**WHAT THIS EXERCISE ASKS**
**A.** In the text on Amgen's offer to Venter, how much money and for how long would Amgen commit to the proposed institute?
**B.** For each statement, decide whether it agrees with the text on Amgen's offer to Venter, answering yes or no and quoting the words that settle it. (i) Amgen was earning over $1 billion a year from biotech drugs. (ii) The proposed institute would be set up in Thousand Oaks, California. (iii) The offered salary would be roughly double Venter's NIH salary.
**C.** Reproduce the part of the text on Amgen's offer to Venter from "Venter explains his" up to and including "very top of it.".

I received my copy of Venter's autobiography, A Life Decoded, and went directly to the index in the back of the book. There are two entries for Amgen, the most interesting one is about the company's 1992 offer to set Venter up in a privately funded institute:
"... attempts to lure me away from NIH into a commercial lab continued. I was contacted by Amgen, which was netting more than $1 billion annually from biotech drugs and was now looking for new ways to invest its profits. A conversation with Lawrence M. Souza, the head of research, and Gordon Binder, CEO, turned to the concept of starting a new not-for-profit research institute in the Washington area. The Amgen team jumped at the idea, though while I envisioned doing basic research in a Venter Institute, they, of course, wanted me to do commercial work in an Amgen Institute. The subject was broached again during a visit to Amgen in Thousand Oaks, California. The company would give me a $70 million, ten-year commitment to establish the Amgen Molecular Biology Institute in Rockville, Maryland. I would serve as the institute president and be appointed a senior vice president of Amgen. The salary would be close to three times my NIH salary and would include stock options in Amgen. I still felt uneasy, but the offer was so generous that I promised that I would discuss it with my wife." (p. 153)
Venter explains his "unease" on the next page:
"Amgen offered stability, but I would be burdened with several new bosses and a drug company environment that did not appeal to me."
I'm confident that a corporate environment would never have appealed to Venter unless he was at the very top of it.

**SUPPLIED INFORMATION**
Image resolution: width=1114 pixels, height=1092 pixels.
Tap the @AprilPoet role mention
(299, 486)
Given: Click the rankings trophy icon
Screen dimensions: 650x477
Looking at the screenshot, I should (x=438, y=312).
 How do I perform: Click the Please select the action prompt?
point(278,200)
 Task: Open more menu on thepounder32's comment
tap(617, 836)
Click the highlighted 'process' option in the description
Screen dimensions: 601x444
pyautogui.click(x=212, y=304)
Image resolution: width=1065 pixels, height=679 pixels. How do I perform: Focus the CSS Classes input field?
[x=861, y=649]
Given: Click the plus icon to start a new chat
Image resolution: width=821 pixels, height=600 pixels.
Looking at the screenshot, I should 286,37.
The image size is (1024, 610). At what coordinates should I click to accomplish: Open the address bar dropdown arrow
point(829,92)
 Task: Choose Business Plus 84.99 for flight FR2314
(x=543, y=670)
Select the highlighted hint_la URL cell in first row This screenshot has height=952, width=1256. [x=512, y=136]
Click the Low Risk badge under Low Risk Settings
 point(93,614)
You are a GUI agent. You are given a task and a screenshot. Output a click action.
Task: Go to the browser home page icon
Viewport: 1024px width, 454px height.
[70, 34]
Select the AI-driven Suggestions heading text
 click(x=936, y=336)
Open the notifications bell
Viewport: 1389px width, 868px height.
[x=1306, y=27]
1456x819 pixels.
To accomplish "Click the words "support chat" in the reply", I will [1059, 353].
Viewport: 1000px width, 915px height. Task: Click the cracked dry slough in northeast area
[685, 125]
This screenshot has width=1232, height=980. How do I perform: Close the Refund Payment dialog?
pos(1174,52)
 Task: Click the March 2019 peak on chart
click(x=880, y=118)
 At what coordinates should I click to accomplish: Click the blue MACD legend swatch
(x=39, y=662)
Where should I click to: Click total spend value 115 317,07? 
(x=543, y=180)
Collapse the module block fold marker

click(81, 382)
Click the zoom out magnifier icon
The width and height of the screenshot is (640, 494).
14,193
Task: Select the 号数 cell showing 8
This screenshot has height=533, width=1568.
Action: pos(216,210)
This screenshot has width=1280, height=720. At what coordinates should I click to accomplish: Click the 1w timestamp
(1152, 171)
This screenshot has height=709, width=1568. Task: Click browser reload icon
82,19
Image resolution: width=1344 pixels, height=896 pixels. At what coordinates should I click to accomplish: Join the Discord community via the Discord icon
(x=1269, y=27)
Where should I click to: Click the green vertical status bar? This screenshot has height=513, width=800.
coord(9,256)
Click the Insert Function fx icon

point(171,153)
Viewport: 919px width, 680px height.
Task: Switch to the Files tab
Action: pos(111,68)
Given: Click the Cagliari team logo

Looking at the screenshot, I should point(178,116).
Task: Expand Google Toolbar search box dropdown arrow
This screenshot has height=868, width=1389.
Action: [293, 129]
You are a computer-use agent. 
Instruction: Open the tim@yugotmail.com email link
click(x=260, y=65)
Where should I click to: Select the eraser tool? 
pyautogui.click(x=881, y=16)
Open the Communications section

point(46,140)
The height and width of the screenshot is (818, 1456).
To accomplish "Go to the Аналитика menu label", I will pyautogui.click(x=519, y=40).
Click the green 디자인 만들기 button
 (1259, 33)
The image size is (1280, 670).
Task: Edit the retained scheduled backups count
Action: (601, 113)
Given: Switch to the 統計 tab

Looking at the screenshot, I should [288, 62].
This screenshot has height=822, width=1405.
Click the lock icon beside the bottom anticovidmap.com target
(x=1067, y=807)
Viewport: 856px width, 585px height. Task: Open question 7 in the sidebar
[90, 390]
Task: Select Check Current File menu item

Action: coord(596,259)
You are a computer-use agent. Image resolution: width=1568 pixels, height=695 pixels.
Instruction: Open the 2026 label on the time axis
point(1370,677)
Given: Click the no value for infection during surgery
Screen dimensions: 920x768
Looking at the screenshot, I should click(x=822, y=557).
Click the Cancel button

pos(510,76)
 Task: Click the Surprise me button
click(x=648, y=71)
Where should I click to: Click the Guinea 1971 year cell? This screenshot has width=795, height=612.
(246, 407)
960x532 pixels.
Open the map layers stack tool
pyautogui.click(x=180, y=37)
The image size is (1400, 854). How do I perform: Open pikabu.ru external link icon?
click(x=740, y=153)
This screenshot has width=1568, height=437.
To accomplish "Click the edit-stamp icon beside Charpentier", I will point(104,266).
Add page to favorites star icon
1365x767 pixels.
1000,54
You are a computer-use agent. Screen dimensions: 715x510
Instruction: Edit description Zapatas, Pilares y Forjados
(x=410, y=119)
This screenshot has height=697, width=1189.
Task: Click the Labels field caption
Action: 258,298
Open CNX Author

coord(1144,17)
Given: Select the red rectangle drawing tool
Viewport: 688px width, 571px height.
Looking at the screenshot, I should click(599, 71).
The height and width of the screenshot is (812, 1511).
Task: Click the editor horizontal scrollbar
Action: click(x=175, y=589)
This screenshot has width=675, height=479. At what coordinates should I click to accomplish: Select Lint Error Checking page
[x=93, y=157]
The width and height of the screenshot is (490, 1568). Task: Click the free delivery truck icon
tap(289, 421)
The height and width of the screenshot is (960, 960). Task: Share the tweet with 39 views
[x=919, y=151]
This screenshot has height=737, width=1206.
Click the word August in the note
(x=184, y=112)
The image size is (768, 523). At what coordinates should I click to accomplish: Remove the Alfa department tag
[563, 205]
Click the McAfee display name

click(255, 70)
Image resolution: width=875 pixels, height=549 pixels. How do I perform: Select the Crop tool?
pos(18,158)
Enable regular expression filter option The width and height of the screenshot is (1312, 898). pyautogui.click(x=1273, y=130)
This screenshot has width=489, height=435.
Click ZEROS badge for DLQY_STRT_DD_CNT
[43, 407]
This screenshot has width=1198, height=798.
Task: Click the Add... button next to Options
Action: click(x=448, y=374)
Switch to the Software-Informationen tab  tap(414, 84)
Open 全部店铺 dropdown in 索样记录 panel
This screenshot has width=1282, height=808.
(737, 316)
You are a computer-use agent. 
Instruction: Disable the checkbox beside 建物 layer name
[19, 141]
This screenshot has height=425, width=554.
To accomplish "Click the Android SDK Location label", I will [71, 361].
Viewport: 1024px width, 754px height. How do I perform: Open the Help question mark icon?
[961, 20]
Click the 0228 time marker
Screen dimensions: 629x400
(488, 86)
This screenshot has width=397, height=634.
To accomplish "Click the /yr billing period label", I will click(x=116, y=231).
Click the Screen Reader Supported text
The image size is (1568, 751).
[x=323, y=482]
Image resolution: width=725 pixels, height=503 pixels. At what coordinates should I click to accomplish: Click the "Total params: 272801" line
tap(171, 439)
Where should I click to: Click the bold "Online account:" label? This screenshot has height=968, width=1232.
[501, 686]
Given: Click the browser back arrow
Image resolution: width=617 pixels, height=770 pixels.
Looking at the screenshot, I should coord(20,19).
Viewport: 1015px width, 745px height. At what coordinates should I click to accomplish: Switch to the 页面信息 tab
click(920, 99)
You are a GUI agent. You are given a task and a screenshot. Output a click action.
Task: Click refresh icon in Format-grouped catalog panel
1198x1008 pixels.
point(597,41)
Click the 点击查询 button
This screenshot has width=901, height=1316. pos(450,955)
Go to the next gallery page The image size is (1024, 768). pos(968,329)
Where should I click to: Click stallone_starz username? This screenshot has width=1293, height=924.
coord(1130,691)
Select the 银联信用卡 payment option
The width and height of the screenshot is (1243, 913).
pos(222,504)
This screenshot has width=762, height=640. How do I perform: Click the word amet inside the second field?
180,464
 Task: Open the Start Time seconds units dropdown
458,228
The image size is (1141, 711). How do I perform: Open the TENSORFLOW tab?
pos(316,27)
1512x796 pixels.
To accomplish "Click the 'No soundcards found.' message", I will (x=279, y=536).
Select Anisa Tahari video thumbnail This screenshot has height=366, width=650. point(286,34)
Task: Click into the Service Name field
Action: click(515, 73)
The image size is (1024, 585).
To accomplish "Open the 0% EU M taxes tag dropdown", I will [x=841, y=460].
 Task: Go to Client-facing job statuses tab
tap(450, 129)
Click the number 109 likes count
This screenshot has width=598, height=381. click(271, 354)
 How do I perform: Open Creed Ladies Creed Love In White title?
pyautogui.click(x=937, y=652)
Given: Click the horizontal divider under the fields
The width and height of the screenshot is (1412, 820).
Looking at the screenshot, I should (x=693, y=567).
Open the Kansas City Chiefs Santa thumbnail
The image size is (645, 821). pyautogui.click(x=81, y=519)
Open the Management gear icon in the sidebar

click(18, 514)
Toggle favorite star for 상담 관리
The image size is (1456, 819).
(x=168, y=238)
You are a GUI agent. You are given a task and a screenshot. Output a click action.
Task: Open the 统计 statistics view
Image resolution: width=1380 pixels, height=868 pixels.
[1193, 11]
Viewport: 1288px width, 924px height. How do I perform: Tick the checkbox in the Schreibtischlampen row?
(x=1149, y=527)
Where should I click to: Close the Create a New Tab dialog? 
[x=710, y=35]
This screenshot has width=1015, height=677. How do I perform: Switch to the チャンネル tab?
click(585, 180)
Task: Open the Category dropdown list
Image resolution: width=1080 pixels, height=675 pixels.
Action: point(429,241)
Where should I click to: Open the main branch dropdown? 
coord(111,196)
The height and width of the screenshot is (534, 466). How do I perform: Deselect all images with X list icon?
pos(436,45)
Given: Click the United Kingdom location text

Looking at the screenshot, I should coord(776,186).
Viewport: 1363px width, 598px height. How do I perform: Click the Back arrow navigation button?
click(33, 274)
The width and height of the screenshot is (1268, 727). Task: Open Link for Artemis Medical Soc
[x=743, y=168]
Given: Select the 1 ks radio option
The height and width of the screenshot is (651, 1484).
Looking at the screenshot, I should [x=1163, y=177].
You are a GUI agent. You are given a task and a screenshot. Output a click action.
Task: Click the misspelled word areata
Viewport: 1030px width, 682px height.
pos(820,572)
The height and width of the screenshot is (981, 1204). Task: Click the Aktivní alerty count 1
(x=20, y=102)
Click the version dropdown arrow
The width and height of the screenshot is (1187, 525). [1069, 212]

**REPLIES**
**A.** A $70 million, ten-year commitment.

**B.**
(i) Yes: "was netting more than $1 billion annually from biotech drugs"
(ii) No: "to establish the Amgen Molecular Biology Institute in Rockville, Maryland"
(iii) No: "The salary would be close to three times my NIH salary"

**C.**
Venter explains his "unease" on the next page:
"Amgen offered stability, but I would be burdened with several new bosses and a drug company environment that did not appeal to me."
I'm confident that a corporate environment would never have appealed to Venter unless he was at the very top of it.